10 Ways to Keep Farm Fresh Fruits and Vegetables for the Winter Months
Garlic Bread (Photo by Glenn Koenig/Los Angeles Times via Getty Images)
Butters: Compound and Fruit
Compound butter and fruit butter don’t have much in common aside from the word butter and the fact that you can spread them on things. The former, compound butter, is actual butter combined with fresh herbs. The latter, fruit butter, does not actually contain butter. It’s fruit that’s cooked so long it takes on the consistency of room-temperature butter.
There’s pretty much nothing easier to make than compound butter, unless you want to start by making your own butter. I don’t. Take a stick of butter and chop up some fresh herbs. Melt the butter. Stir in the herbs. Put the mixture into a container until it hardens. That’s it. Some chefs like to get all fancy and roll still-soft butter into a tube shape using plastic wrap. Then you can cut little butter coins to give away at Christmas and make all the children sad. A better idea is probably to melt the butter coins over hot steak, fish, vegetables or pasta. Even better: make garlic bread.

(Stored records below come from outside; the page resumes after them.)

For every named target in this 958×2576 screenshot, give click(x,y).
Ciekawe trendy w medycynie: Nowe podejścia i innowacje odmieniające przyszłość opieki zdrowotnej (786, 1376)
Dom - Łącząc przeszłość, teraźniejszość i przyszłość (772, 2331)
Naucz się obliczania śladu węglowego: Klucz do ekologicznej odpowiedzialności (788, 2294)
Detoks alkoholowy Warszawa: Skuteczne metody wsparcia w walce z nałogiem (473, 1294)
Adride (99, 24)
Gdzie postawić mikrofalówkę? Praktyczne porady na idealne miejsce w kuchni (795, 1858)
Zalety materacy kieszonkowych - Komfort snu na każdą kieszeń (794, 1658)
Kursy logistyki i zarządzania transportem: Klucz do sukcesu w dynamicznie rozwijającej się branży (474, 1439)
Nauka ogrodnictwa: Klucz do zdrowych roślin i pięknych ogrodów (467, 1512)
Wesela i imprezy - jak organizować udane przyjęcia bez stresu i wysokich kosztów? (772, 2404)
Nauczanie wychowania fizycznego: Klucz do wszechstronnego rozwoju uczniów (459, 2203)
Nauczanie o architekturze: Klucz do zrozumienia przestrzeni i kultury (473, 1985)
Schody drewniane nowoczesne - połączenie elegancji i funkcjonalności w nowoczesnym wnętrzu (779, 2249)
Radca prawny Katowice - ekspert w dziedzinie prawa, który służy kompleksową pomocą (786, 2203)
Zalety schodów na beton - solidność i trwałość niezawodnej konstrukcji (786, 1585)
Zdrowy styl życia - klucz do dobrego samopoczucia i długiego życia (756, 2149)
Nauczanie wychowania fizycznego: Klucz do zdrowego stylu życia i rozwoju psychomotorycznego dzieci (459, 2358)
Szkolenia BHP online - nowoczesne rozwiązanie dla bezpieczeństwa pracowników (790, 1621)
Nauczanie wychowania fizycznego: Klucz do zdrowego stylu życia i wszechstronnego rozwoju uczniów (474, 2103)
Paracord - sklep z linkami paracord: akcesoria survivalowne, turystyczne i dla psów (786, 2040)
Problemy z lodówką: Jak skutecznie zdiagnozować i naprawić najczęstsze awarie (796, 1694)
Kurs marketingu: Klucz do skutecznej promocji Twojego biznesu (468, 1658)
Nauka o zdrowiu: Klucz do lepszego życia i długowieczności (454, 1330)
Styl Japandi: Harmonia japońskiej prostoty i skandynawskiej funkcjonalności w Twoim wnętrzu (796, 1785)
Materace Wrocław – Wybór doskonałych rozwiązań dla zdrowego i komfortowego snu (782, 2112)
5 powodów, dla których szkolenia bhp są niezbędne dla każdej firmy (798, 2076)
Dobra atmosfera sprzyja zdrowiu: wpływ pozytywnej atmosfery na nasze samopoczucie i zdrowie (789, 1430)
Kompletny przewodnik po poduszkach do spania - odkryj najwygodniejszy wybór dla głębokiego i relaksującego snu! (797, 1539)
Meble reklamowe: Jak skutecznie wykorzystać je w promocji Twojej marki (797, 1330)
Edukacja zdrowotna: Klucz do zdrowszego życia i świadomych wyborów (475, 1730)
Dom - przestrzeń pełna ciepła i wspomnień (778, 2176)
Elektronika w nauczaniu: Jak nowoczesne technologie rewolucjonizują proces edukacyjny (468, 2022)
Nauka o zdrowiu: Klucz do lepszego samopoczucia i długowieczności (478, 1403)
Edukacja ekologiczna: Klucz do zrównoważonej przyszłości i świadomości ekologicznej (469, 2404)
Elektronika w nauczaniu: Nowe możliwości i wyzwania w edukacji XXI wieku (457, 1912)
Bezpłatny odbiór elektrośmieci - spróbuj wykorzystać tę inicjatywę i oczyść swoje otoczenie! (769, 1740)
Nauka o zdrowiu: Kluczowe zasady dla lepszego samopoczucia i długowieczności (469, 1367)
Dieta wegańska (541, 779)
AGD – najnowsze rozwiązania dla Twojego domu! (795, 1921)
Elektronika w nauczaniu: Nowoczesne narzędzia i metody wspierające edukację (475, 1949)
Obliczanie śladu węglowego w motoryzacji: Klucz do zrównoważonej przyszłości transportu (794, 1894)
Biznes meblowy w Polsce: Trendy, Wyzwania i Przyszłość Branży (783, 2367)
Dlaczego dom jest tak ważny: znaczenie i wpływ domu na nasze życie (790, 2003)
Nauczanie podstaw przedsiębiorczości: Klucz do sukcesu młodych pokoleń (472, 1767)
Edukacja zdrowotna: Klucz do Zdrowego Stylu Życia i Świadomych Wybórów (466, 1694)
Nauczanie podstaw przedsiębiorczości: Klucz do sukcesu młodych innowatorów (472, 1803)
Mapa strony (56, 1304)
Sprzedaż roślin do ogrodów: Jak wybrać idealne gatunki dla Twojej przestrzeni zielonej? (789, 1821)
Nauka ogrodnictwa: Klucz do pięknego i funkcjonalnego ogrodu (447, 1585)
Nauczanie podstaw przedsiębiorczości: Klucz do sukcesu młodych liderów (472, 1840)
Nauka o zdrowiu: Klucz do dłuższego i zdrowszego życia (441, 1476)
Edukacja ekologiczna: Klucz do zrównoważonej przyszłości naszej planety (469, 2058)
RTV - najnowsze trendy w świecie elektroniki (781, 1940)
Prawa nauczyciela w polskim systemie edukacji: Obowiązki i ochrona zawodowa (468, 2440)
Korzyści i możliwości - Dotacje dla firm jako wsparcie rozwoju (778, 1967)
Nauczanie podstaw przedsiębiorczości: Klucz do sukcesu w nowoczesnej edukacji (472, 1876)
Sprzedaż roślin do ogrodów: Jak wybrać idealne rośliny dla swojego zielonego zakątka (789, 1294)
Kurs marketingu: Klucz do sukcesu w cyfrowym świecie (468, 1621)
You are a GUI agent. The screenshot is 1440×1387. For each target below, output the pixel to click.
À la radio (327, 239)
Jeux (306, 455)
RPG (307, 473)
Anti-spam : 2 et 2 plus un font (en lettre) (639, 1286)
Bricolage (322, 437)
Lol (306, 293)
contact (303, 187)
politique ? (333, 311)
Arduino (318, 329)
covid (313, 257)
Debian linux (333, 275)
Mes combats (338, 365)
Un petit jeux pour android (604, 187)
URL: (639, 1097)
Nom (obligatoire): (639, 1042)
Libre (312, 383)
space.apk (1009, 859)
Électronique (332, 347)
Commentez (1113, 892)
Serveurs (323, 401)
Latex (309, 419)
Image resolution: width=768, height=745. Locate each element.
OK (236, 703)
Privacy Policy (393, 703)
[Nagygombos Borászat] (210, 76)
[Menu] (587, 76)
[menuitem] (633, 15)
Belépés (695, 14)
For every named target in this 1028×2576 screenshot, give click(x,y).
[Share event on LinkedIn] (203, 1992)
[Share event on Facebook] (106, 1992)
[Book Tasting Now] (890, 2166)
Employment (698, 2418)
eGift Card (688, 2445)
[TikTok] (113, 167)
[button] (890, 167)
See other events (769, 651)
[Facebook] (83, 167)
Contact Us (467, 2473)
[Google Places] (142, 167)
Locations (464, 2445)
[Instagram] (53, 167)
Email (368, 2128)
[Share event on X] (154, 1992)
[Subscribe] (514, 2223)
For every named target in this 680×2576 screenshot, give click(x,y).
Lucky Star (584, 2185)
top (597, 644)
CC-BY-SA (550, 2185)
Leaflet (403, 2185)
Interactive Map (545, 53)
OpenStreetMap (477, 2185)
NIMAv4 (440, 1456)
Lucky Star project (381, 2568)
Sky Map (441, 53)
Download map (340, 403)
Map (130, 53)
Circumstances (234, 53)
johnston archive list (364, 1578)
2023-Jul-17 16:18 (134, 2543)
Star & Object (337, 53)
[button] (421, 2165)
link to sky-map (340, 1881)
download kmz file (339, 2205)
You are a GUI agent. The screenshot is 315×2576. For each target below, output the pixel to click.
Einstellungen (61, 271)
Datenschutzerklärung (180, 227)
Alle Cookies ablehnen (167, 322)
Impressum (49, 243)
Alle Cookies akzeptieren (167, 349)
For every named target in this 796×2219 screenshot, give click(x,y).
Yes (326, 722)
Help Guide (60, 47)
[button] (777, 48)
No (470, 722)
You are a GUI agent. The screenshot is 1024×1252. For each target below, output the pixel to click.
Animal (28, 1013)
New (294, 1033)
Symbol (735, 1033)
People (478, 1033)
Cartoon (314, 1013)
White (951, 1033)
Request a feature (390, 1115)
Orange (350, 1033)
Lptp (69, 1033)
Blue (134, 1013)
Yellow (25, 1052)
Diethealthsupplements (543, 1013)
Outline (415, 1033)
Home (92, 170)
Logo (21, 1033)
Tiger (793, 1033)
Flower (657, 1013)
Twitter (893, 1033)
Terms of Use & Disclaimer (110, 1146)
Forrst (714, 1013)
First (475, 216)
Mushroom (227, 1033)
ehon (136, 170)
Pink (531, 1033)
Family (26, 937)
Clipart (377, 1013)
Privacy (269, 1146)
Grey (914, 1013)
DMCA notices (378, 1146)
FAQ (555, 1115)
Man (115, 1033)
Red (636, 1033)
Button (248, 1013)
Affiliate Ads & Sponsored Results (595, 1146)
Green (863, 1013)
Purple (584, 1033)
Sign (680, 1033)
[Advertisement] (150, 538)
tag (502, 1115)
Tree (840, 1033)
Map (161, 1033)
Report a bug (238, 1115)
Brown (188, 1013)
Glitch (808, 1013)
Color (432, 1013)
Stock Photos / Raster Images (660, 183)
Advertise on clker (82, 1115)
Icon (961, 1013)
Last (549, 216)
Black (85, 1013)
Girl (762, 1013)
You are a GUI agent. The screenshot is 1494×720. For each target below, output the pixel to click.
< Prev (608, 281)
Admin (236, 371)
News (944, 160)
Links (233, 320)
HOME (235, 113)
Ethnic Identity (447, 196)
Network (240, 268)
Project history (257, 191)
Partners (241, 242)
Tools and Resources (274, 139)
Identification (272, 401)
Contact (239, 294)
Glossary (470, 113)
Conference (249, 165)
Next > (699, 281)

Fruit butter is more involved to make, but it is much healthier than a big log o’ butter. To make apple butter, you reduce down apples, sugar, some spices and either lemon juice or apple cider vinegar, until it’s the consistency of icing. This can take up to 8 hours, but you can use a slow cooker, and leave it and forget it. For more details, see this apple butter recipe from the always-dependable Better Homes and Gardens. It includes instructions for canning, but you can ignore that if you just plan to freeze it.